Alcohol in Latin America: A Social and Cultural History
Edited by Gretchen Pierce and Aurea Toxqui
2014, University of Arizona Press
306 pages, hardback
IT IS EVERY book reviewer’s dream – a history of alcohol in Latin America, and like a sharp shot of Mexican tequila or a glass of Argentina’s finest wine, the potent cocktail of essays served up by Gretchen Pierce and Aurea Toxqui both excite the senses and, at times, blur the vision.
Let’s raise our glasses to this book: the study of alcohol production, consumption and regulation is closely intertwined with Latin American social and cultural history, making this field – if novel – potentially intoxicating.
In a fascinating examination of the historiography of this subject, the editors trace the way in which alcohol has been studied since the 1970s, from the period when consumption was associated with social rebellion to the role of production in consolidating the position of local elites.
If there has been anything consistent in this scholarship it is how academics have demonstrated that the political concerns generated by alcohol consumption have recurred in seeing it as a source of vice requiring regulation, but also in terms of social control.
More recently, interest has grown in the role of alcohol in identity formation and the subject has become less peripheral, bolstered by the study of narcotics and its undoubted geopolitical significance. The history of drugs in the region demonstrates many similarities with that of alcohol, with both substances sharing connections with religion, medicine, economics, gender and racial stereotypes.

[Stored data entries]
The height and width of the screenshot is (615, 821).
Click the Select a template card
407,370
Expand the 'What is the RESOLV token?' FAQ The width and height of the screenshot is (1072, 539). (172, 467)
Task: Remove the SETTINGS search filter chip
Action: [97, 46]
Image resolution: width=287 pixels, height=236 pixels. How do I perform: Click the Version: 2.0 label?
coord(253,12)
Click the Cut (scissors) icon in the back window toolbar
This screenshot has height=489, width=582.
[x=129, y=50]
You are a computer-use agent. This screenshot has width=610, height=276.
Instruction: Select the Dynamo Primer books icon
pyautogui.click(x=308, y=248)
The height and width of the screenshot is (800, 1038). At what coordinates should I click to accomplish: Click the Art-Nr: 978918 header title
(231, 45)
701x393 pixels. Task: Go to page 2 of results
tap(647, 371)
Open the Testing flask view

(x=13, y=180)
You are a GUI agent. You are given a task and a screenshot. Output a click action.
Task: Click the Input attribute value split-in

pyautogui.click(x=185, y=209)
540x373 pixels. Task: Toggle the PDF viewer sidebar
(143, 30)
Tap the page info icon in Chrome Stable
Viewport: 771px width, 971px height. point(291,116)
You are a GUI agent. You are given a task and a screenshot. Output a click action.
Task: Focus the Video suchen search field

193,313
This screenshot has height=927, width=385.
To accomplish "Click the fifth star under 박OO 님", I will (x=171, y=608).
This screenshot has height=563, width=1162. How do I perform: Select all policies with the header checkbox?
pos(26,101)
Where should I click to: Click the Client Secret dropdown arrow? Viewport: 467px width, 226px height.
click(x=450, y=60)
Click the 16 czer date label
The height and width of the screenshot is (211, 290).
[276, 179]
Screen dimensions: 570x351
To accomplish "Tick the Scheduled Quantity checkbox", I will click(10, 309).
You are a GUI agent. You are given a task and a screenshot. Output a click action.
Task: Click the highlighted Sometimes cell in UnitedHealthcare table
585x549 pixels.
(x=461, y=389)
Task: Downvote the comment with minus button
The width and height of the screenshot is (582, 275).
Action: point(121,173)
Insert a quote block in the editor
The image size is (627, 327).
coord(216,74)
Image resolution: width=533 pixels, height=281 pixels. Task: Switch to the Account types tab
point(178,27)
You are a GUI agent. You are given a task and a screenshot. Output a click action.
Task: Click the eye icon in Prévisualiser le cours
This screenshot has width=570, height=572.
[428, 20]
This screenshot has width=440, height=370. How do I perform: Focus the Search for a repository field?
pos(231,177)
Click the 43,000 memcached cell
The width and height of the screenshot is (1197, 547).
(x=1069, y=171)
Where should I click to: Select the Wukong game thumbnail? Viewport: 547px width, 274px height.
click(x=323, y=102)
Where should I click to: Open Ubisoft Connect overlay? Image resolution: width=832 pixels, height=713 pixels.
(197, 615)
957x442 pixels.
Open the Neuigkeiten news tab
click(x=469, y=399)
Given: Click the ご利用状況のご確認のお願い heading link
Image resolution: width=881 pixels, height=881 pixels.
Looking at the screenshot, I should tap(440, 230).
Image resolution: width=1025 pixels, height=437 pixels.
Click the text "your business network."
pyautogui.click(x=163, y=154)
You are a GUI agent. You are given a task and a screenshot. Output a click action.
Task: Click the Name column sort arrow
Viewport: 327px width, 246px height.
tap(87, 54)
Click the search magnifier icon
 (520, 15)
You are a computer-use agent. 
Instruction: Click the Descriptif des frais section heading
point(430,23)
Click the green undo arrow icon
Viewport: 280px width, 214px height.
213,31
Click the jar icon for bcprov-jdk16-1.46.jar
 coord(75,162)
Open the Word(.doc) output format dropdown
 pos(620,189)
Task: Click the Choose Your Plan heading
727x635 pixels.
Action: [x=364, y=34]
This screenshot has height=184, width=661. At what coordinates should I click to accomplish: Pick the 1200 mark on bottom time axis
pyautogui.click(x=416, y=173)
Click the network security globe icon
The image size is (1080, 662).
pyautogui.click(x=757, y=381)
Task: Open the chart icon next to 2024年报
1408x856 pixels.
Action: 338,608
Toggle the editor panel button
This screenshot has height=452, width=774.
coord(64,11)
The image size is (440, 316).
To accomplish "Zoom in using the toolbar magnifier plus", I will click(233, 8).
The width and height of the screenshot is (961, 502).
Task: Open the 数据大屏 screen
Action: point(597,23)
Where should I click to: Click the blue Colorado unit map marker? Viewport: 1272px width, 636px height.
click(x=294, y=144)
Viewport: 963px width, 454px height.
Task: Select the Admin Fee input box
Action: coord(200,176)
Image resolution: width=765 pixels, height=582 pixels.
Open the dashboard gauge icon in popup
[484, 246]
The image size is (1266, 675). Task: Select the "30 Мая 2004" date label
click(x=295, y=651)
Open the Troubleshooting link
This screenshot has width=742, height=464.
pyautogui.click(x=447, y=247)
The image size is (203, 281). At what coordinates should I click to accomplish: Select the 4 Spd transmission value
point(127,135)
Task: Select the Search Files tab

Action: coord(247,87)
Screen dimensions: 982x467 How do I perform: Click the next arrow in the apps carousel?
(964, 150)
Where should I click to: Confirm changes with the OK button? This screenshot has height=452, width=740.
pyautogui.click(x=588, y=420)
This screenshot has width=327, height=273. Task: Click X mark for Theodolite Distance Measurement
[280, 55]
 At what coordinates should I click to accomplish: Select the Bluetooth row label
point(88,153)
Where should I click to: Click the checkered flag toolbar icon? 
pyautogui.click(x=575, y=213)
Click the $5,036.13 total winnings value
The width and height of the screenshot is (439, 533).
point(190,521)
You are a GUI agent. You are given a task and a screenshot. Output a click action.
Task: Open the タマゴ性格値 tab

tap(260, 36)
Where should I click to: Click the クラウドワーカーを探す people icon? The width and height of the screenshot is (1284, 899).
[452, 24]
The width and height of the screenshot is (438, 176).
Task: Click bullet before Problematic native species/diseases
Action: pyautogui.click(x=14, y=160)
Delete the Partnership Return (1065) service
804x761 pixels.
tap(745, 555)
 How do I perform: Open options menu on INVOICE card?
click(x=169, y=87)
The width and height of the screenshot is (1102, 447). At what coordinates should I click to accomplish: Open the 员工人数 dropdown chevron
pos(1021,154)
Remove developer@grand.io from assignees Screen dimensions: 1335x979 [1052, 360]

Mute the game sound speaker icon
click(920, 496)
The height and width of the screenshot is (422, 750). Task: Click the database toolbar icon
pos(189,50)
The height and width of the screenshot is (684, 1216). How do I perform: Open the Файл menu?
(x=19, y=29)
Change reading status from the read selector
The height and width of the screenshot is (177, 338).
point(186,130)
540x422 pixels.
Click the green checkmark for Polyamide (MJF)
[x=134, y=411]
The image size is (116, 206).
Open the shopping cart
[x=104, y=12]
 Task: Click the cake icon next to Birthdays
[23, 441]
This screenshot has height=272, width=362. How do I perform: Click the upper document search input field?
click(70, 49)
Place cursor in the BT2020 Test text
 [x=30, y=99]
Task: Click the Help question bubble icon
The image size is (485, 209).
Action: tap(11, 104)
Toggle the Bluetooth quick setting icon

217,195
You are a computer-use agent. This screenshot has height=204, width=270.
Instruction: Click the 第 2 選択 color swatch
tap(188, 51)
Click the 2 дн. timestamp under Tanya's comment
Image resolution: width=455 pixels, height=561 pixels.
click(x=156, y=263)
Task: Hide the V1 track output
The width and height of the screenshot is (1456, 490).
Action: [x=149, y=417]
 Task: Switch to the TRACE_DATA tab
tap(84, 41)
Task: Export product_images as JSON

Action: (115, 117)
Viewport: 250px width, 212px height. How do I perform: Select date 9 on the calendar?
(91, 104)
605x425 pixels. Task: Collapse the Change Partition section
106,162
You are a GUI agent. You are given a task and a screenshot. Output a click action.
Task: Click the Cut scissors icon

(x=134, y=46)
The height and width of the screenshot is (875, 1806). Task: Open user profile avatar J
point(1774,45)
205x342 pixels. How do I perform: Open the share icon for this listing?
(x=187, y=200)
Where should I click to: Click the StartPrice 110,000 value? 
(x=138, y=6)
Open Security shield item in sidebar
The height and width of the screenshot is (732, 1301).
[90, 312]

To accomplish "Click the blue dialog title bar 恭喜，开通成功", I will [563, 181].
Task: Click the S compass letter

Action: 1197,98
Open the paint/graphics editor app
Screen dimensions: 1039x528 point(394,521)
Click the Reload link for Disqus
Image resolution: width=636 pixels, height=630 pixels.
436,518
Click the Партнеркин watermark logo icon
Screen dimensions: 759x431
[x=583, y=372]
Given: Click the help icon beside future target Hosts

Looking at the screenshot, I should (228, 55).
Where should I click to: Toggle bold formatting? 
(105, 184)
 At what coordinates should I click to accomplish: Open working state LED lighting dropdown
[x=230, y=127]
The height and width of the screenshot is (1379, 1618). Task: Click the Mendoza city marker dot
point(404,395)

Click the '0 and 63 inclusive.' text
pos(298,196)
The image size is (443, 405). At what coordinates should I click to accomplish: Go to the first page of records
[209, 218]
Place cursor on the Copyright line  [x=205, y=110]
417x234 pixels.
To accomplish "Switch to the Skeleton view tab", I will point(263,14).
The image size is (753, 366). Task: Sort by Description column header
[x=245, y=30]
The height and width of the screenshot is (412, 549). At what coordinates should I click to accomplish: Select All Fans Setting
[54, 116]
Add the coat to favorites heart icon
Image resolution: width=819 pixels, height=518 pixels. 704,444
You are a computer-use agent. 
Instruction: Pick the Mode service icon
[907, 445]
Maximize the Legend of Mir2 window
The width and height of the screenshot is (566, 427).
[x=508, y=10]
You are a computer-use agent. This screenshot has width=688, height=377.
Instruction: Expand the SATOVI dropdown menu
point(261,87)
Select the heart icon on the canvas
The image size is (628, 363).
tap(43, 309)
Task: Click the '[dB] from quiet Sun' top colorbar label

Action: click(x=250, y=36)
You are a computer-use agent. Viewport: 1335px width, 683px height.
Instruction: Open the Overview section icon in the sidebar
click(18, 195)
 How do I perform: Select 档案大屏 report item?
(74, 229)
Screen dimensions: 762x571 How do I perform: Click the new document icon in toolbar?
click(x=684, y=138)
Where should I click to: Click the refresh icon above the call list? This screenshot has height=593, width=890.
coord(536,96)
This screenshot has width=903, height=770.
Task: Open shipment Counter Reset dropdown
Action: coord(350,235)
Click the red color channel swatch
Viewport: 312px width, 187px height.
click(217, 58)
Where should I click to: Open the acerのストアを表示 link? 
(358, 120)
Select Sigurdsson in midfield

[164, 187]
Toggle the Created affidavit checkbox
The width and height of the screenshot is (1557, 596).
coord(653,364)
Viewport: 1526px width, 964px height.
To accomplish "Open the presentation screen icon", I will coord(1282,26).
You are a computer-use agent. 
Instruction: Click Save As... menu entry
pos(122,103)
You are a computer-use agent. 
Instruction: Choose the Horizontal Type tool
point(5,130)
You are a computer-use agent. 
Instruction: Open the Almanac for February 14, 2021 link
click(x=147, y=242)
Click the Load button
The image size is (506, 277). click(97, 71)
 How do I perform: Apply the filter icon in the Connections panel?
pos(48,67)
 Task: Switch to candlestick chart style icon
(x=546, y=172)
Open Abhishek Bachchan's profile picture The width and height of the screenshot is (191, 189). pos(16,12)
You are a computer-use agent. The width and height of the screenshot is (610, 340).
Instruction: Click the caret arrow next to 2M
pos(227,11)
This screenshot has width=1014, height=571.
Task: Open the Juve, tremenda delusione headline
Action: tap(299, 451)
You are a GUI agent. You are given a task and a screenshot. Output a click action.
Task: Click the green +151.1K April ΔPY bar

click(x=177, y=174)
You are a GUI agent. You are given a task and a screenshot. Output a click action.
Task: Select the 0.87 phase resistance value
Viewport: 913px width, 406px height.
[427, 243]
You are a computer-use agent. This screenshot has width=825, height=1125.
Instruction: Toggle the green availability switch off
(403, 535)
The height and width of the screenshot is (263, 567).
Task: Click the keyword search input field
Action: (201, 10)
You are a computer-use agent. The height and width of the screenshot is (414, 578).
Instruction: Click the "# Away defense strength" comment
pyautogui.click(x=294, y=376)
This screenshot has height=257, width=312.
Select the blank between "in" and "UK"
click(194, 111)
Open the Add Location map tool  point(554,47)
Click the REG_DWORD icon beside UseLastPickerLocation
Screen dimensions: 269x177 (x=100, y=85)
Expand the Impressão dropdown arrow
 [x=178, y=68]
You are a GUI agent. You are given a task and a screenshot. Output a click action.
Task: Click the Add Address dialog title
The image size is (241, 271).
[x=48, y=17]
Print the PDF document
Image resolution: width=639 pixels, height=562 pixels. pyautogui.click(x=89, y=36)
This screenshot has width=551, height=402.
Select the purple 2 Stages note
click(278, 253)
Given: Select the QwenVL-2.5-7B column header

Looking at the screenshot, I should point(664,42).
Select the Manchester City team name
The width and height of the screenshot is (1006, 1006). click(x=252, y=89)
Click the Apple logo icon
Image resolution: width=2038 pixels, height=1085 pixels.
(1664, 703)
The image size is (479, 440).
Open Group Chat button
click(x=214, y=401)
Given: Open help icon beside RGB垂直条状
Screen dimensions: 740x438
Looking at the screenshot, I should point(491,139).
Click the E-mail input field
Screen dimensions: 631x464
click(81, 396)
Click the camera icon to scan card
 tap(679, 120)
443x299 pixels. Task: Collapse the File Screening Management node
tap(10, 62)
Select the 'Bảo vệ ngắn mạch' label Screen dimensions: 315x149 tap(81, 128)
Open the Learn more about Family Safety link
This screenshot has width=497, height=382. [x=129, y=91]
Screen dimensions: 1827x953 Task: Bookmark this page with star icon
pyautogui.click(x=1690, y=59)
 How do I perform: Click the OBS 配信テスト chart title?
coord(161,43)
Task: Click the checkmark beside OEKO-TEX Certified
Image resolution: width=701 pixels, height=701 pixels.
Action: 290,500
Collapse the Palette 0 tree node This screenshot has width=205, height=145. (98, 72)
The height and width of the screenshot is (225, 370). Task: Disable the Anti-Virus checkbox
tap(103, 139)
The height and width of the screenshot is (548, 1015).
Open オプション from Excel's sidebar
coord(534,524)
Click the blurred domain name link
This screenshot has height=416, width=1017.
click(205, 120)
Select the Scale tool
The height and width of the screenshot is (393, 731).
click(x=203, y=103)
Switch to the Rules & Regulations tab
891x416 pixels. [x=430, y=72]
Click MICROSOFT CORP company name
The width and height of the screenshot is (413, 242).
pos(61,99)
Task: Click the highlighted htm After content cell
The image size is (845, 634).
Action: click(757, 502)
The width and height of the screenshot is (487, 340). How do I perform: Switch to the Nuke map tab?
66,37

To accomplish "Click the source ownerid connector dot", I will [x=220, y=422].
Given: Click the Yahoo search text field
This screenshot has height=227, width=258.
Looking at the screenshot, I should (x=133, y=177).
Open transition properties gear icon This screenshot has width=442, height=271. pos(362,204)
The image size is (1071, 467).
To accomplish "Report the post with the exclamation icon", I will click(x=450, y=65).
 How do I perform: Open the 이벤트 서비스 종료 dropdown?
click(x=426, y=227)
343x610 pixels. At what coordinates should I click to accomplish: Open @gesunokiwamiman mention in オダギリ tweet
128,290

◆ EXERCISE DESCRIPTION
Answer these questions using the book review, one answer per line:
(a) Which press published the book, and in what year?
(b) Since which decade, according to the editors, has alcohol been studied?
(c) The history of what in the region shows many similarities with that of alcohol?

◆ SOLUTION FOR THIS TASK
(a) University of Arizona Press, 2014
(b) The 1970s
(c) Drugs